Whether it’s the “squeezed middle” of modern British complaint or the “collapsing middle class” of the Bernie Sanders campaign the language of class distinction has returned to the political mainstream. After decades of listening to the establishment message of a “classless society” this is a welcome change, but its return has brought with it confusion. In 1991 when the then Prime Minister, John Major, first sold the notion of a classless society it was intended as a post-Thatcher era coup de grâce, quelling once and for all the UK’s class war by obliterating working class identity. Now with the reintroduction of class awareness in political discourse we notice that the working class has disappeared. Its identity has simply been subsumed into the middle class.
Listening to Bernie Sanders we get the impression that we are all middle class now. The mere fact of having a regular income and owning a home makes one a bona fide member of the Middle, but this is a far cry from any real definition of our socio-economic class system. For a better definition, even now, we are forced to revert to the classical Marxist concepts of the proletariat and the bourgeoisie.

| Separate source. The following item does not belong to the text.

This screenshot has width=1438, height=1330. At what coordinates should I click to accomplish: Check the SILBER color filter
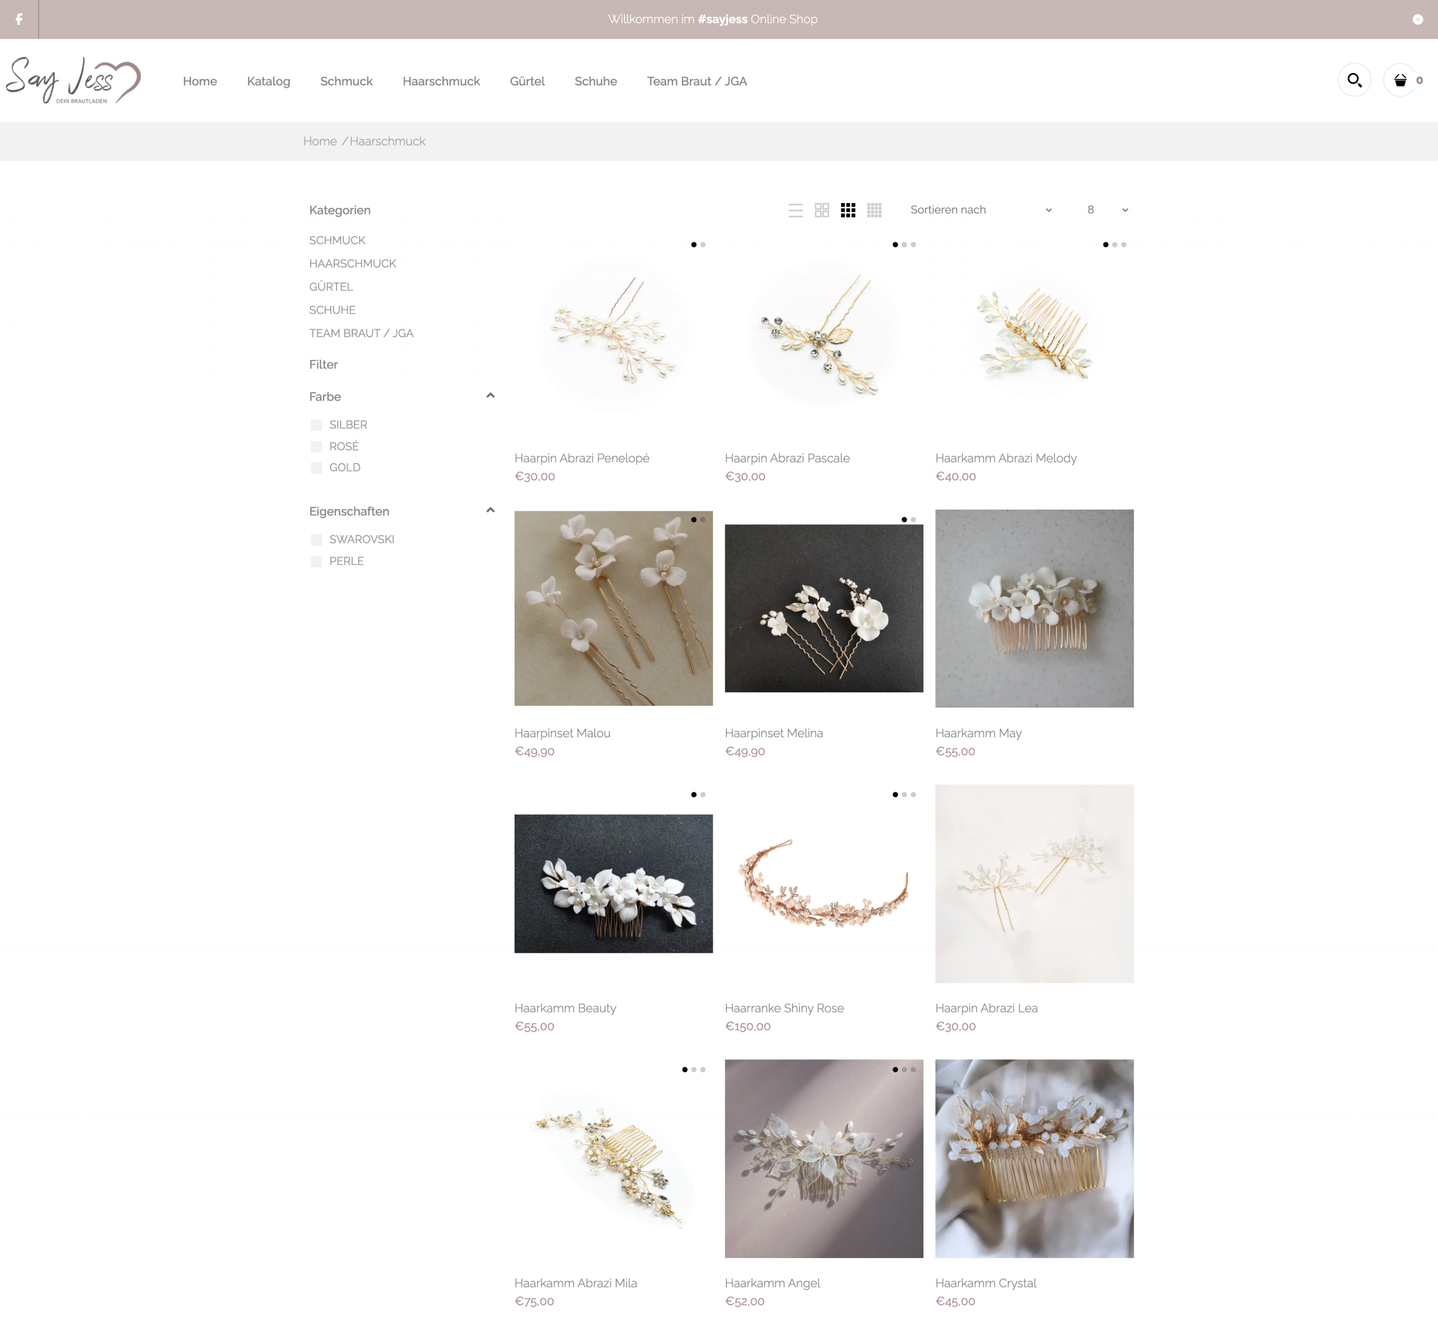coord(316,425)
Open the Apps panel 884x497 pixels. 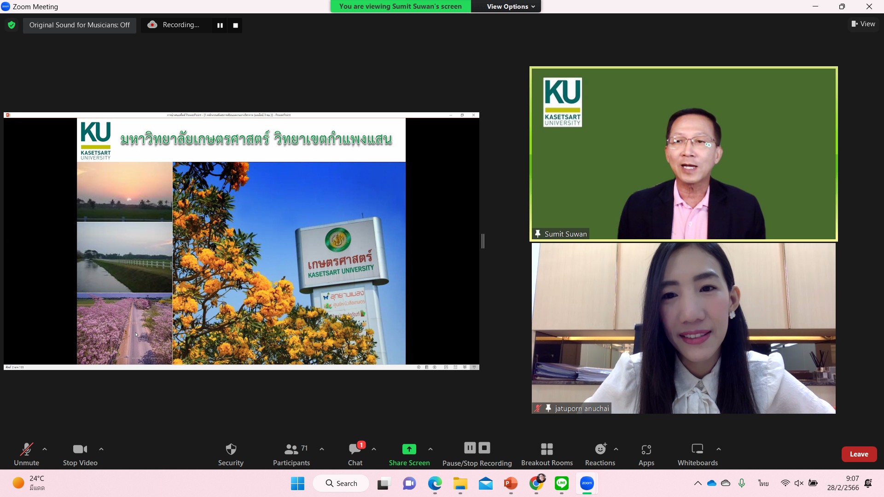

It is true that to Marx belonging to the lowest rungs of the middle class – the petit bourgeoisie – required some degree of economic independence through ownership. The working class – or the proletariat – was and is constituted in its relationship to the means of production, in that as non-owners it exchanged its labour as a means of survival. Nothing of this has changed.
It is true that more of the working class are homeowners, but even this level of ownership does not qualify the working class homeowner for membership of the middle class. During the mid-nineteenth century the security of owning a home was a luxury simply not available to the industrial labour force, and it still isn’t. Working class people do not inherit their wealth, and thus ownership is subject to the rules and regulations of the middle class via lines of credit and mortgages from banking institutions.
Debt is a tool employed by the middle class to keep the working class in a position of social and economic dependence. People with debts to pay must continue to work. The genius of working class homeownership is that it acts to stifle the work of organised labour, as workers with mortgages to pay are less likely to agitate or walk out on strike. This puts the lie to the argument that the drop in union membership suggests a shrinking of the working class – all that it suggests is that the strength, not the number, of the working class has been reduced.
The middle class are owners. Everything from the slum landlord to the hedge fund manager, with inherited wealth and property from which its scions make more money, is the middle class. The middle class is most certainly not what Sanders is appealing to when he talks about workers’ incomes stagnating or falling, jobs going or people’s homes being repossessed. How can a homeowner’s home be repossessed unless his or her ownership is merely another word for rent? We can only assume that the language of class has returned only because it suits the purposes of the real middle class – the owners who are not renters. It remains a form of class war because it continues to ignore the proletariat.